PASSAGE TO READ below:
The White House whistle-blower at the center of a controversy over security clearances for Trump administration officials grew up in the Aroostook County town of Madawaska and was remembered by a former teacher there for her courage and independence.

Tricia Newbold, a 1998 Madawaska High School graduate, has worked in the White House Personnel Security Office for more than 18 years, serving in four administrations dating to the Clinton White House in 2000.

Newbold’s story came to light Monday after Rep. Elijah Cummings, D-Md., chairman of the House Oversight and Reform Committee, issued a statement that said a whistle-blower – identified in committee documents as Newbold – sat for “a confidential, on-the-record, daylong interview with Democratic and Republican Committee staff to relay grave concerns about the dysfunction she has witnessed over the past two years, highlight the dangers these actions present to national security, and implore the committee to immediately conduct independent oversight of these matters.”

Newbold, 39, told lawmakers that more than two dozen denials for security clearances have been overturned by Trump administration officials.

“I would not be doing a service to myself, my country, or my children if I sat back knowing that the issues that we have could impact national security,” Newbold told the committee, according to a summary of her allegations.

Newbold met with committee staffers on March 23.


“I’m glad that my colleagues on the Oversight and Reform Committee have heard from Ms. Newbold directly about her experiences processing security clearances from the White House and I thank her for coming forward. I share their concerns and will keep pushing for answers from the administration,” Maine Rep. Chellie Pingree, D-1st District, said in a statement Monday night.

“It’s outrageous that after she reported these very serious issues she was retaliated against by her supervisor,” Pingree said.

Read the interview summary

Newbold’s Washington, D.C.-based attorney, Edward Passman, said Monday night that she did not want to be interviewed. Newbold, who was suspended for 14 days, worked as the adjudications manager for the Personnel Security Office before being moved to a position of senior adviser, Passman said.
End of PASSAGE TO READ.
TASKS AND EXERCISES
[1] Name every person that the whistle-blower article identifies by both first and last name.
[2] According to the whistle-blower article, on what date did Newbold meet with committee staffers?
Answer only from the whistle-blower article.
INFORMATION below:
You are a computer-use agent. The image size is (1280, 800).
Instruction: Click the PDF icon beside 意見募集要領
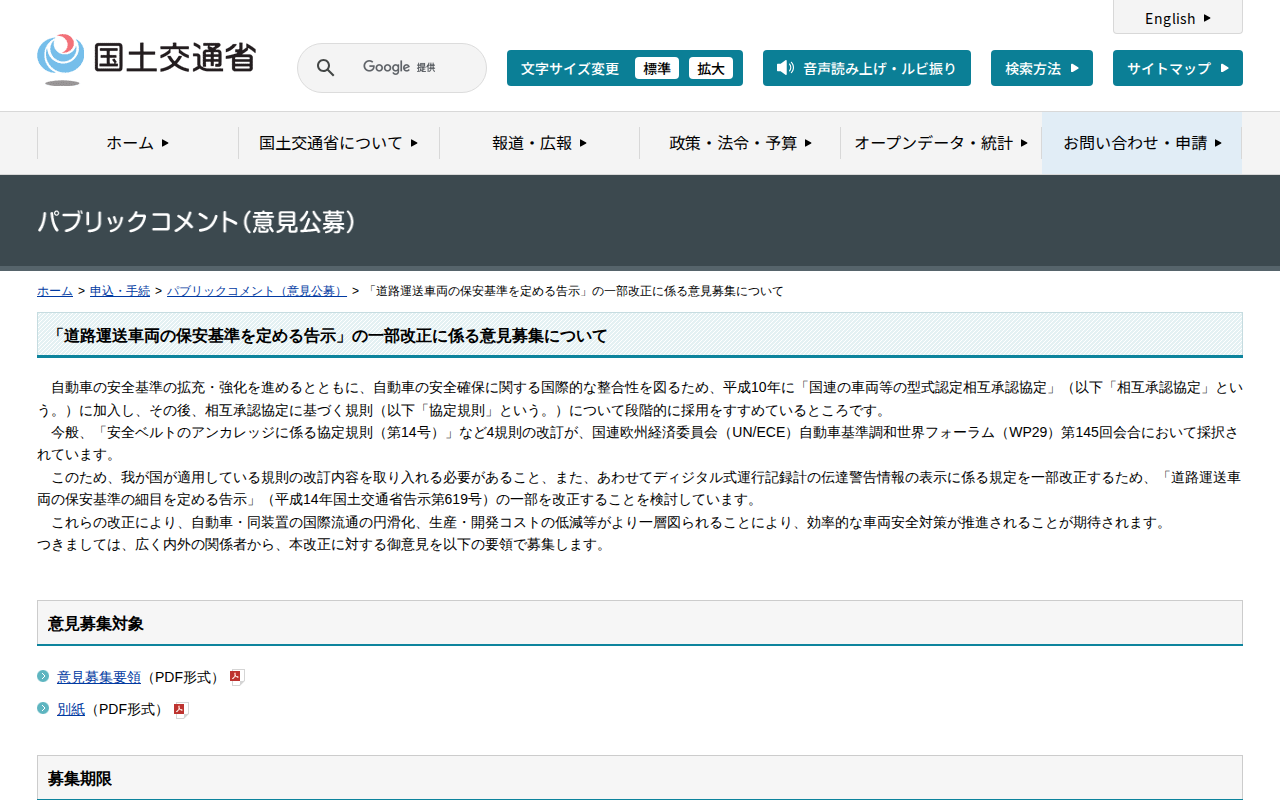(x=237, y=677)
End of INFORMATION.
INFORMATION below:
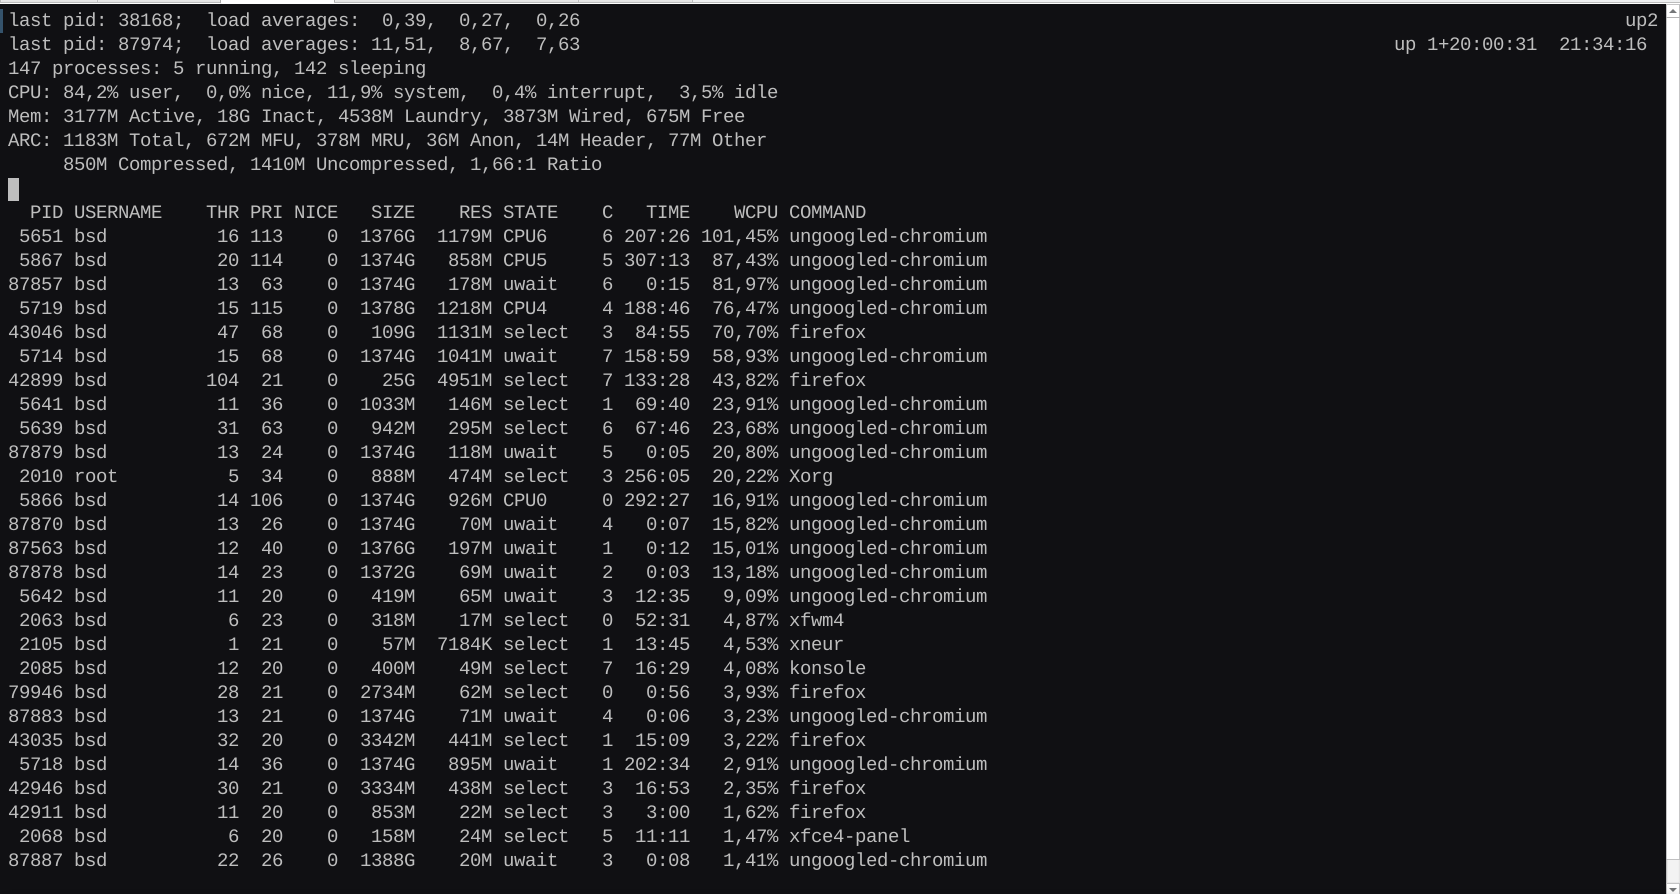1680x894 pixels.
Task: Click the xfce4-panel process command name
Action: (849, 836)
End of INFORMATION.
ANSWERS BY ITEM
[1] Tricia Newbold, Elijah Cummings, Chellie Pingree, Edward Passman

[2] March 23